Runge wie Liebig haben bei wesentlichen Projekten in Burscheid dieselbe Position. Das neue Einkaufszentrum an der Montanusstraße, der weitere Umbau der Innenstadt am Marktplatz und in der Kirchenkurve, der zentrale Lidl in Hilgen: alles nicht streitig zwischen den beiden. Allerdings gibt es bei diesen prägenden Projekten im gesamten politischen Spektrum Burscheids keine Unterschiede. Auch Grüne und FDP ziehen am selben Strang. Kritik wird regelmäßig laut von Naturschützern, die in Sachen Montanus-Quartier und Lidl vor zu viel Flächenversiegelung warnen. Und die im ADFC organisierte Fahrrad-Lobby mahnt beim weiteren Innenstadt-Umbau bessere Verkehrsbedingungen an.
Voss verkörpert Burscheids außerparlamentarische Opposition
Und dann ist da noch Karl Ulrich Voss. Der 64 Jahre alte promovierte Jurist aus Kuckenberg sieht den weiteren Ausbau des Lebensmittel-Einzelhandels in Burscheid mit Skepsis. Und ist auch sonst sozusagen außerparlamentarische Opposition in Burscheid. Was ihn zum regelmäßigen Gast bei Sitzungen der politischen Gremien macht.
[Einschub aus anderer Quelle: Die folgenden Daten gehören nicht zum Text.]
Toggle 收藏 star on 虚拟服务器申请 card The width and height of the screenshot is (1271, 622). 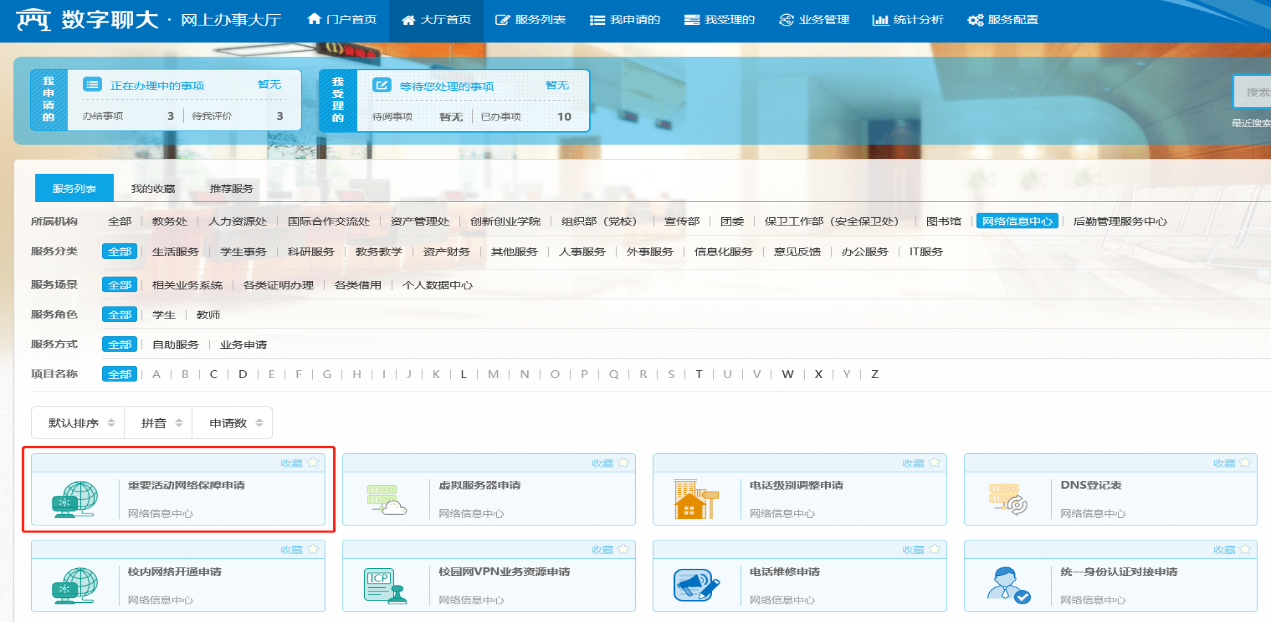pyautogui.click(x=623, y=463)
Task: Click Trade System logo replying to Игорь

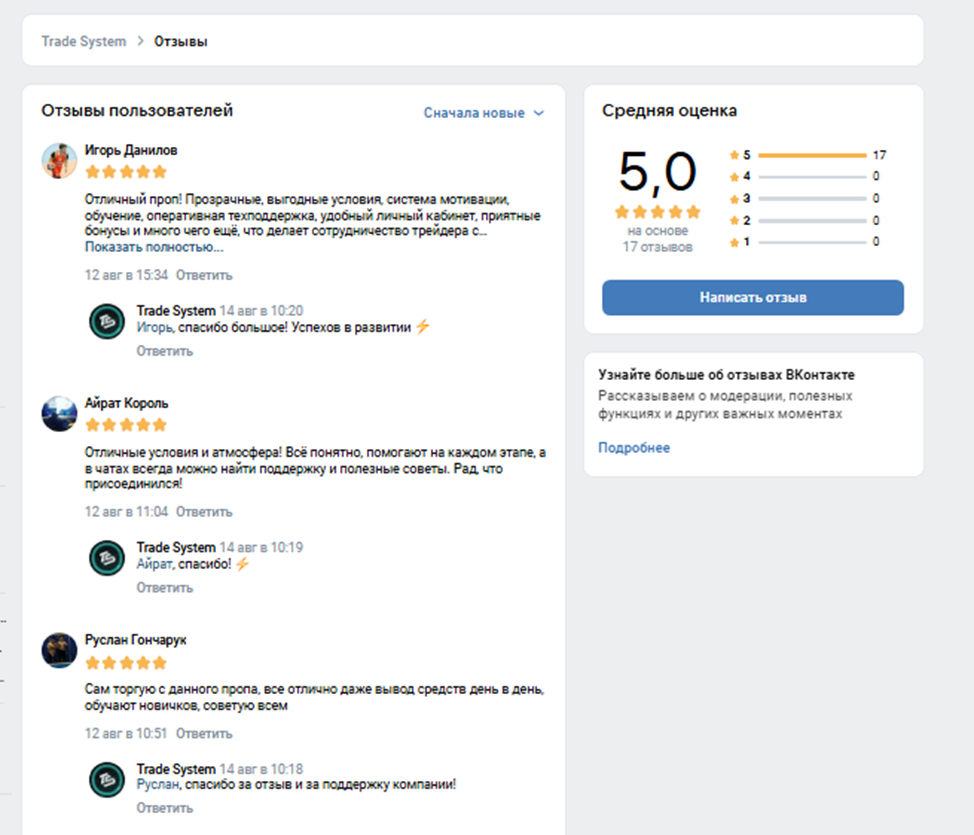Action: click(107, 321)
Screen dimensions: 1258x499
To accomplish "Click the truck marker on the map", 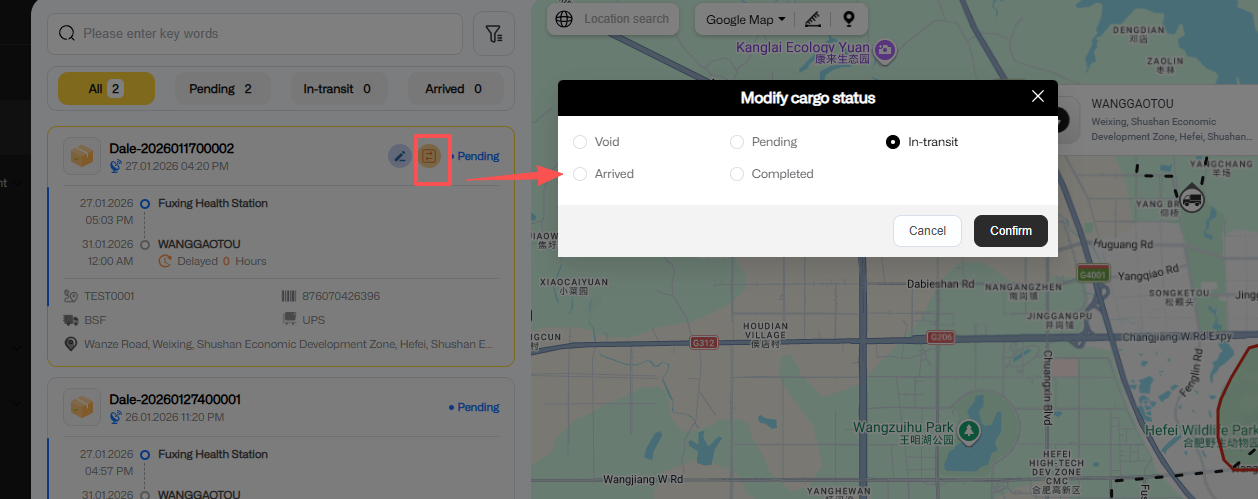I will pyautogui.click(x=1192, y=198).
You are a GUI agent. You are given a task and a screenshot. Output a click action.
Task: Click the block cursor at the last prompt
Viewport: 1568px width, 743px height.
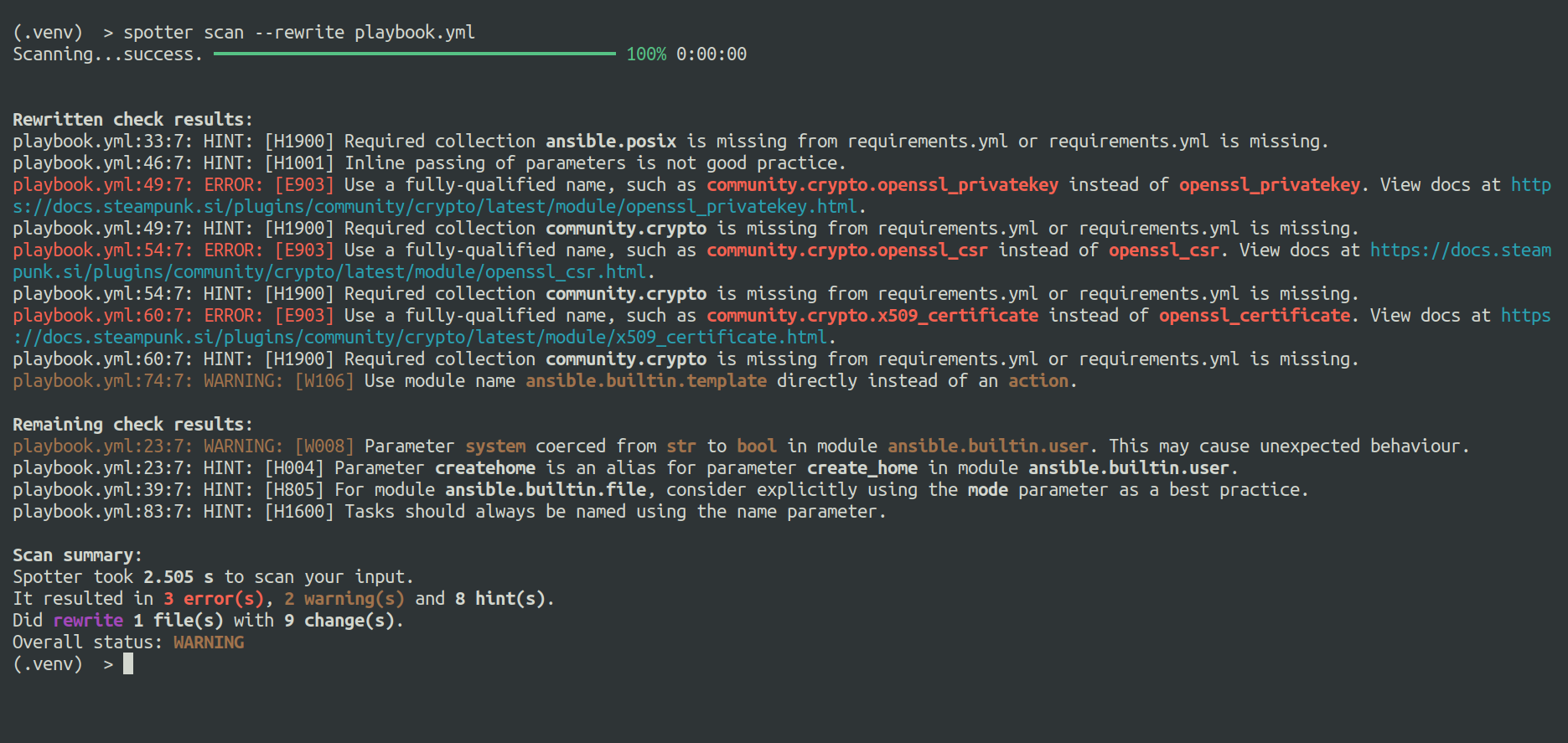tap(128, 664)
Denn am Beginn dieser Zusammenkünfte können Einwohner Fragen stellen. Das ist in Burscheid guter Brauch und wird auch gern genutzt. Nicht nur von dem kritischen Geist aus Kuckenberg, wie sich gerade wieder vor den Beschlüssen des Stadtentwicklungsausschusses zum Lidl-Projekt in Hilgen gezeigt hat. Dazu haben die Nachbarn vom Thiel-Gelände einiges zu sagen. Aber eben auch Karl Ulrich Voss.

Das ist der Plan für das Montanusquartier. Der Grundstein könnte im August gelegt werden.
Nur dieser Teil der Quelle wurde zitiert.